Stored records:
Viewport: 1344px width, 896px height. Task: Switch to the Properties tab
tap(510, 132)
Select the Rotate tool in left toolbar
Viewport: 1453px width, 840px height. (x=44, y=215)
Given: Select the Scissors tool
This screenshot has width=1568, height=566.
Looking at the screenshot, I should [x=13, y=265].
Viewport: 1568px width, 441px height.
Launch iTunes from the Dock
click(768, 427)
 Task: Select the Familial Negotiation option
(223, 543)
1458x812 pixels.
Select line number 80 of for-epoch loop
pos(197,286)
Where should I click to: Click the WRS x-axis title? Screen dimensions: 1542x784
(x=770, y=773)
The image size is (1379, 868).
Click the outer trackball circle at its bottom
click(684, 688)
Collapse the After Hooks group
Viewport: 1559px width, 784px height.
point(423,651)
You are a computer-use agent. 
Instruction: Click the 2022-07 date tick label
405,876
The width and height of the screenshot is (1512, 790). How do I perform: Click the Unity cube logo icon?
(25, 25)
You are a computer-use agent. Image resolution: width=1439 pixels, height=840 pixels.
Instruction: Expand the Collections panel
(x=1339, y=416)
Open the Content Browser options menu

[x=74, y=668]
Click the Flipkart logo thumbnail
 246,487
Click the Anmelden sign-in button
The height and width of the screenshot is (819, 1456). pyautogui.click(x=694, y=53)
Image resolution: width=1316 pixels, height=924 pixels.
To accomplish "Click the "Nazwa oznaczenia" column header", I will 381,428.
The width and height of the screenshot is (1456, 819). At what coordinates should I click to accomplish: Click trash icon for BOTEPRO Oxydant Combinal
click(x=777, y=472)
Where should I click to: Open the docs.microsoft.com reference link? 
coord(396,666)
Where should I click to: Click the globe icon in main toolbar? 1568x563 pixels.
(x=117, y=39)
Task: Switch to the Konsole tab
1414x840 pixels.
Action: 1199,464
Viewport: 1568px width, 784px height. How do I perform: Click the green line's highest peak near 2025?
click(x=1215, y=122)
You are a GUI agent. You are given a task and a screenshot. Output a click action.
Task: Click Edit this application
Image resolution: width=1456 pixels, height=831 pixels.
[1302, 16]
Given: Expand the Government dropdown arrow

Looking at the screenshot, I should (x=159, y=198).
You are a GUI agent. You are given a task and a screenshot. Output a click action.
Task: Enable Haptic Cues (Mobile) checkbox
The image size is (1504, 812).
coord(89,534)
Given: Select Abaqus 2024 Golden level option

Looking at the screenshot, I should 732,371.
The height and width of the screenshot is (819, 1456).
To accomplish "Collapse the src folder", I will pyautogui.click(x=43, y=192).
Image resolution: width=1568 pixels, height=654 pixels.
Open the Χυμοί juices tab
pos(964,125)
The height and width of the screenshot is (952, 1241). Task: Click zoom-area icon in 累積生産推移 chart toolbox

**Your instructions**
Exact copies of every record above are required.

**The completed task**
Viewport: 1344px width, 896px height. Task: Switch to the Properties tab
tap(510, 132)
Select the Rotate tool in left toolbar
Viewport: 1453px width, 840px height. (x=44, y=215)
Given: Select the Scissors tool
This screenshot has width=1568, height=566.
Looking at the screenshot, I should [x=13, y=265].
Viewport: 1568px width, 441px height.
Launch iTunes from the Dock
click(768, 427)
 Task: Select the Familial Negotiation option
(223, 543)
1458x812 pixels.
Select line number 80 of for-epoch loop
pos(197,286)
Where should I click to: Click the WRS x-axis title? Screen dimensions: 1542x784
(x=770, y=773)
The image size is (1379, 868).
Click the outer trackball circle at its bottom
click(684, 688)
Collapse the After Hooks group
Viewport: 1559px width, 784px height.
point(423,651)
You are a computer-use agent. 
Instruction: Click the 2022-07 date tick label
405,876
The width and height of the screenshot is (1512, 790). How do I perform: Click the Unity cube logo icon?
(25, 25)
You are a computer-use agent. Image resolution: width=1439 pixels, height=840 pixels.
Instruction: Expand the Collections panel
(x=1339, y=416)
Open the Content Browser options menu

[x=74, y=668]
Click the Flipkart logo thumbnail
 246,487
Click the Anmelden sign-in button
The height and width of the screenshot is (819, 1456). pyautogui.click(x=694, y=53)
Image resolution: width=1316 pixels, height=924 pixels.
To accomplish "Click the "Nazwa oznaczenia" column header", I will 381,428.
The width and height of the screenshot is (1456, 819). At what coordinates should I click to accomplish: Click trash icon for BOTEPRO Oxydant Combinal
click(x=777, y=472)
Where should I click to: Open the docs.microsoft.com reference link? 
coord(396,666)
Where should I click to: Click the globe icon in main toolbar? 1568x563 pixels.
(x=117, y=39)
Task: Switch to the Konsole tab
1414x840 pixels.
Action: 1199,464
Viewport: 1568px width, 784px height. How do I perform: Click the green line's highest peak near 2025?
click(x=1215, y=122)
You are a GUI agent. You are given a task and a screenshot. Output a click action.
Task: Click Edit this application
Image resolution: width=1456 pixels, height=831 pixels.
[1302, 16]
Given: Expand the Government dropdown arrow

Looking at the screenshot, I should (x=159, y=198).
You are a GUI agent. You are given a task and a screenshot. Output a click action.
Task: Enable Haptic Cues (Mobile) checkbox
The image size is (1504, 812).
coord(89,534)
Given: Select Abaqus 2024 Golden level option

Looking at the screenshot, I should 732,371.
The height and width of the screenshot is (819, 1456).
To accomplish "Collapse the src folder", I will pyautogui.click(x=43, y=192).
Image resolution: width=1568 pixels, height=654 pixels.
Open the Χυμοί juices tab
pos(964,125)
The height and width of the screenshot is (952, 1241). Task: Click zoom-area icon in 累積生産推移 chart toolbox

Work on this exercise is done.